EXCERPTED RECORDS →
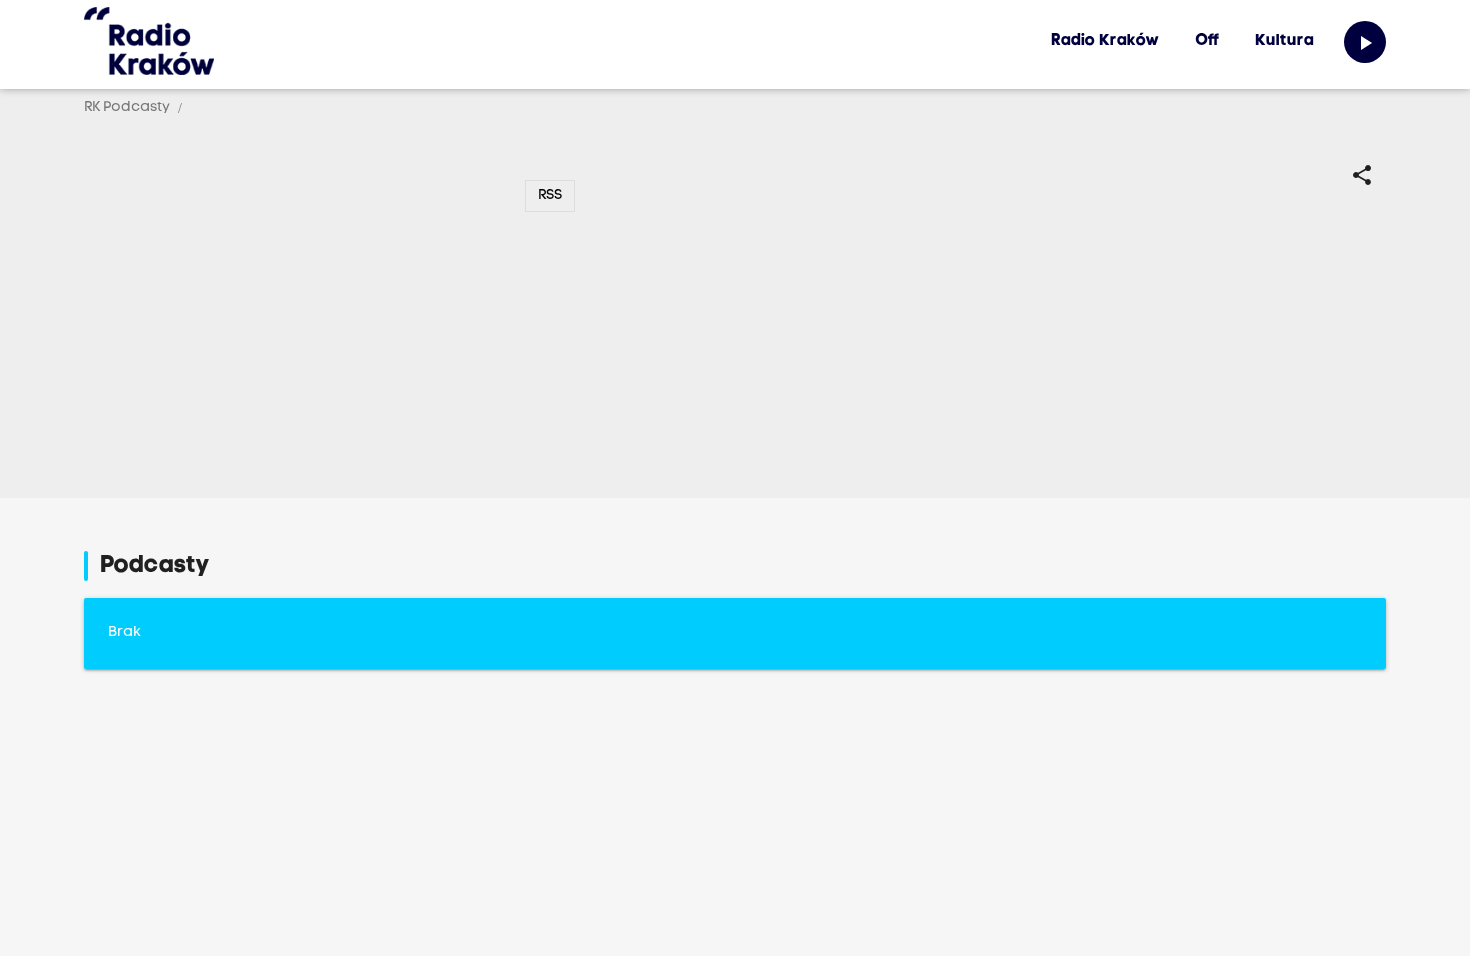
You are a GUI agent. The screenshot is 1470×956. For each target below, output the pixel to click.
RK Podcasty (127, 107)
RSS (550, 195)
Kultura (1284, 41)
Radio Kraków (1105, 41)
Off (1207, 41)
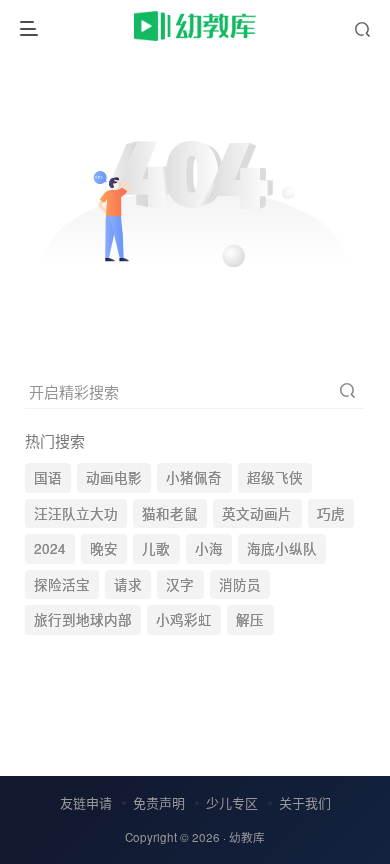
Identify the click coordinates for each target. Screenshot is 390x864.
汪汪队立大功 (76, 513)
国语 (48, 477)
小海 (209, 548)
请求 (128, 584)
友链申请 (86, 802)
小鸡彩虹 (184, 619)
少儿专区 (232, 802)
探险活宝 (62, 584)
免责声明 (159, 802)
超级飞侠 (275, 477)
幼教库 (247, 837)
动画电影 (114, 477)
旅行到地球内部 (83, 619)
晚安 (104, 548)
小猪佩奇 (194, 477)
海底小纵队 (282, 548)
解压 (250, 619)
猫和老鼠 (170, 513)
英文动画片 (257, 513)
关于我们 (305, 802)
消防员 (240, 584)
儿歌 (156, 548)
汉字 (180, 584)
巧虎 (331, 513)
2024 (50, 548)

EXERCISE PROMPT → Find all lines in the records that hold the word "target". Copy them.

SOLUTION TO THE EXERCISE →
You are a GUI agent. The screenshot is 1470×956. For each target below, output the pixel to click.
Identify the click coordinates for each target. Screenshot is 390x864.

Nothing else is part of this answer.